Capillary malformations cannot be visualized by prenatal ultrasound or other imaging modalities. However, they are usually visible with the naked eye immediately after birth, even though small spots in particular may not be noticeable until subsequent days of life. In affected newborns and young infants the capillary malformation appears as sharply demarcated macules ranging in color from light pink to dark red which rarely cross the midline, are often bizarrely shaped and are blanched by diascopy or finger pressure. Other manifestations of capillary malformation include reticular (net-like) patches, for example, in cutis marmorata telangiectatica congenita or MCAP. In rare cases, capillary malformations are surrounded by a lighter halo and have macroscopically visible dilated small skin vessels (teleangiectasia). Simple capillary malformations are not palpable and do not show hyperthermia compared to the surrounding skin. On auscultation no pathological findings, especially no thrill, are heard in isolated capillary malformation.

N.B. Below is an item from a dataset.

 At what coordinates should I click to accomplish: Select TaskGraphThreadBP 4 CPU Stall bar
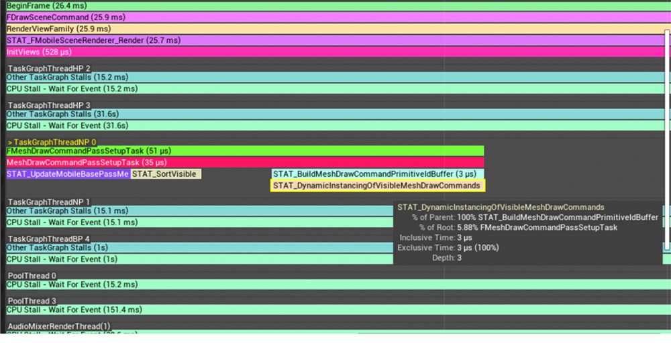[x=199, y=259]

The temperature-dependent change of the color of the skin manifestations is typical of a capillary malformation. The color changes more to reddish in warm conditions (e.g., in a warm shower) and more to bluish in the cold. This temperature-dependent color change is particularly pronounced in the first years of life and then usually fades. In the natural course of development, capillary malformations may spontaneously fade and become less visible until the adolescent years, but they may also change their hue.
Capillary malformations occur most frequently in the head and neck region. In this region (e.g., the CM of Sturge-Weber syndrome) they do not show a random distribution, but follow segmental developmental patterns as cutaneous mosaics that rarely cross the midline. The traditional description of the distribution of facial capillary malformations along the three main sensory branches of the fifth cranial nerve (V1, V2, V3), the trigeminal nerve (see fig.), has been superseded, based on recent studies, by the view that facial capillary malformations can also follow circumscribed embryological developmental areas of the course of the blood vessels. Sturge-Weber syndrome (SWS) occurs more frequently in patients with a capillary malformation in the region marked with an arrow and highlighted in blue in the figure.
The corresponding skin lesions range from isolated, small, bright red spots to an extensive, dark red discoloration of an entire half of the face and the adjacent neck region.
In cases of extensive capillary malformation in the peri-orbital or peri-oral region, it is not uncommon for the adjacent mucous membranes to be affected as well.
On the trunk and extremities, capillary malformations may show configurations where postzygotic mutant “vascular cells” are distributed along embryonic developmental lines, known as Blaschko’s lines. Broad lines, leaf-like, fountain-like, or segmental patterns can develop in the process.